In here you'll find the already existing routes. As you can see from the rather explicit syntax, you need to call the method that matches the desired HTTP verb on the router object, and pass it a variable number of arguments - more on this in the next section. One thing to keep in mind is that all the routes in a file are typically prefixed, as defined in the router object declaration.

RW API integration

While they could technically work as standalone applications, microservices are built from the ground up to work as part of a microservice-based application - the RW API. As such, the ecosystem provides each microservice with a few convenience feature that DRY certain aspects, such as:

Requests to other RW API microservices.
JWT tokens and API key parsing and handling.
Fastly integration.

These 3 aspects can be handled by RW API integration libraries, that can be used as-is as part of the microservice development lifecycle. Currently, there are libraries for 3 development environments that support the latest RW API features:

nodejs package for Koa v5.1.3 and later
Python module for Flask v3.0.0 and later
Rails engine

Due to the way in which the different development environments are structured, not all 3 libraries implement the 3 integration aspects previously identified. As this guide uses the nodejs environment, we'll cover the corresponding library, which does implement all 3, but you may need to manually add said functionality to your microservice if needed and not provided.

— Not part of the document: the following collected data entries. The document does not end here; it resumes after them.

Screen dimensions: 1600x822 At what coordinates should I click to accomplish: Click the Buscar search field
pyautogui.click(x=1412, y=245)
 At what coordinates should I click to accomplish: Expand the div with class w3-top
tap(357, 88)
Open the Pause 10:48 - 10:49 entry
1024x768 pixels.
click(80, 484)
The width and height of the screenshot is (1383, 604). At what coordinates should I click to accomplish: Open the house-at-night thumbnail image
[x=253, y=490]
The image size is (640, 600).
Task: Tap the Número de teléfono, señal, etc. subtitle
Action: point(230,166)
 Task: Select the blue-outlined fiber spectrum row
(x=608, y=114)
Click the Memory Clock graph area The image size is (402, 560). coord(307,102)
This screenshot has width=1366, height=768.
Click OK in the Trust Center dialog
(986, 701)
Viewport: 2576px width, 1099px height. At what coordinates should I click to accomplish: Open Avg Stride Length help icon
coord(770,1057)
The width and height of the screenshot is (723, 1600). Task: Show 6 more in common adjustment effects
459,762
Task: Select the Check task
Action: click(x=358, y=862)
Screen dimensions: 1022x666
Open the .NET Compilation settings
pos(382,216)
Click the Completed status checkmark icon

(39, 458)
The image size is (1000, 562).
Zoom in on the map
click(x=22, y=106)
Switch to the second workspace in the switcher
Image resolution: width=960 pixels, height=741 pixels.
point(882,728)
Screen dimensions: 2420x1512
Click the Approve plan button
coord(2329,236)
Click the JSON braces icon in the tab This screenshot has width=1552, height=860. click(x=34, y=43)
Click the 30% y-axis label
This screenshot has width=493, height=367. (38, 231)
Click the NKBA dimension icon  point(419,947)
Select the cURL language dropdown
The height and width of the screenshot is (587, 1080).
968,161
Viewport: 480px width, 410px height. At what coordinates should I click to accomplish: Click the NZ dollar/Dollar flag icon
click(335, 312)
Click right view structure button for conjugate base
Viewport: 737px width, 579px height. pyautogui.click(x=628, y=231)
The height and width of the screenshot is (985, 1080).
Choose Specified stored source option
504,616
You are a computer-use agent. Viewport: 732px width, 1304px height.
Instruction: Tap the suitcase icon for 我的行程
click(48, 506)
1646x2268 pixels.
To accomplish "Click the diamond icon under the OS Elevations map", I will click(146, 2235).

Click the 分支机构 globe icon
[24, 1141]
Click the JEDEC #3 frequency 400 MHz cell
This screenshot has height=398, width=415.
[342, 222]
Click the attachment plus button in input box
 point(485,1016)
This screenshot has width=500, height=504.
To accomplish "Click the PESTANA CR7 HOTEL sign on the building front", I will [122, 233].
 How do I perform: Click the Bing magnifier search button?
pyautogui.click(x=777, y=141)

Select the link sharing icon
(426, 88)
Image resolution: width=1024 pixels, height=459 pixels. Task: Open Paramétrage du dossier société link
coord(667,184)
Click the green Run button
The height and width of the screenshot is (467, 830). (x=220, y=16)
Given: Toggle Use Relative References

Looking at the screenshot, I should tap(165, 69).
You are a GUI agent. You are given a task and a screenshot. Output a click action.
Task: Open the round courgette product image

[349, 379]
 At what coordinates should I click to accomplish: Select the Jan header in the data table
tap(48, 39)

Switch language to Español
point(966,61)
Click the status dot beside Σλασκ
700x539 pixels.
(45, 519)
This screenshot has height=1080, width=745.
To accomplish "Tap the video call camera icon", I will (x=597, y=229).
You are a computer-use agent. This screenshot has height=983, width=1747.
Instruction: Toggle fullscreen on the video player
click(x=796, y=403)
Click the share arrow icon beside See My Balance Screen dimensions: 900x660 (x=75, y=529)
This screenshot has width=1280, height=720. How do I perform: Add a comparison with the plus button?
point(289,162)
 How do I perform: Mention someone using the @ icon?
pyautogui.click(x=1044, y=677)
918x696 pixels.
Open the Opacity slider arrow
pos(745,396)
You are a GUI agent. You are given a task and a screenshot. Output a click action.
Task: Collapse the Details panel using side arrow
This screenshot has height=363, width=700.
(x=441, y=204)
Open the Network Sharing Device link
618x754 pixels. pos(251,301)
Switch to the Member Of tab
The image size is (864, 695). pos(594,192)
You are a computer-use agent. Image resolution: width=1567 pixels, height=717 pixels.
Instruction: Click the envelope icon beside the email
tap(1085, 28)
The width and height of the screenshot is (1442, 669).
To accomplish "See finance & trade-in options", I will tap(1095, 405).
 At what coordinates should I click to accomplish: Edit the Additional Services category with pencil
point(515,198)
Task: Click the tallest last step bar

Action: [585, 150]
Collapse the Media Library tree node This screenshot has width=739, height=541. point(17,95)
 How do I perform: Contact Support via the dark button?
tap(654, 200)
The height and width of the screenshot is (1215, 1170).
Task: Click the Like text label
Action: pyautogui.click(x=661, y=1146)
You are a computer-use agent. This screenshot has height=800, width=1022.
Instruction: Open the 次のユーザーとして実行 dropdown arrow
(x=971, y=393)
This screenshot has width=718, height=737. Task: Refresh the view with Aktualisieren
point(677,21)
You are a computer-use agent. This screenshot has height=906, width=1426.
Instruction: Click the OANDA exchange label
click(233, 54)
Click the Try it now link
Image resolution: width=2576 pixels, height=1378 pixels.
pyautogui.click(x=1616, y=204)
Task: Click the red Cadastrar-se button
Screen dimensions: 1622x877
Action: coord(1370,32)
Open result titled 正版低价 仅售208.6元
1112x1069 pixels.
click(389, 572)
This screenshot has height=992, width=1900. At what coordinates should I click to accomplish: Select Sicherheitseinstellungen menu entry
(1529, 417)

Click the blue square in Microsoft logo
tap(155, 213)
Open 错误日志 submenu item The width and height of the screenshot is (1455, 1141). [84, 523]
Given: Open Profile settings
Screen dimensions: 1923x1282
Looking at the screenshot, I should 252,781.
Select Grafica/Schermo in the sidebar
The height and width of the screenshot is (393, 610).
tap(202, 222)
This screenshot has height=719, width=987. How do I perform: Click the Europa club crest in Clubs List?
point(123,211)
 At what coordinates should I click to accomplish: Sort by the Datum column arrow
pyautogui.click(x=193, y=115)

Integrating the library in your microservice

As with all libraries you add to your source code, be sure to read the README and follow the setup instructions in it.

Requests to other RW API microservices

Often, microservices need to communicate with each other to build complex responses or provide advanced functionality. As highlighted above, microservices don't need (nor should) communicate directly with each other, and instead rely on two key pieces of information to achieve said communication:

The gateway URL (provided as a configuration value)
The endpoint path (typically hardcoded in the microservice itself)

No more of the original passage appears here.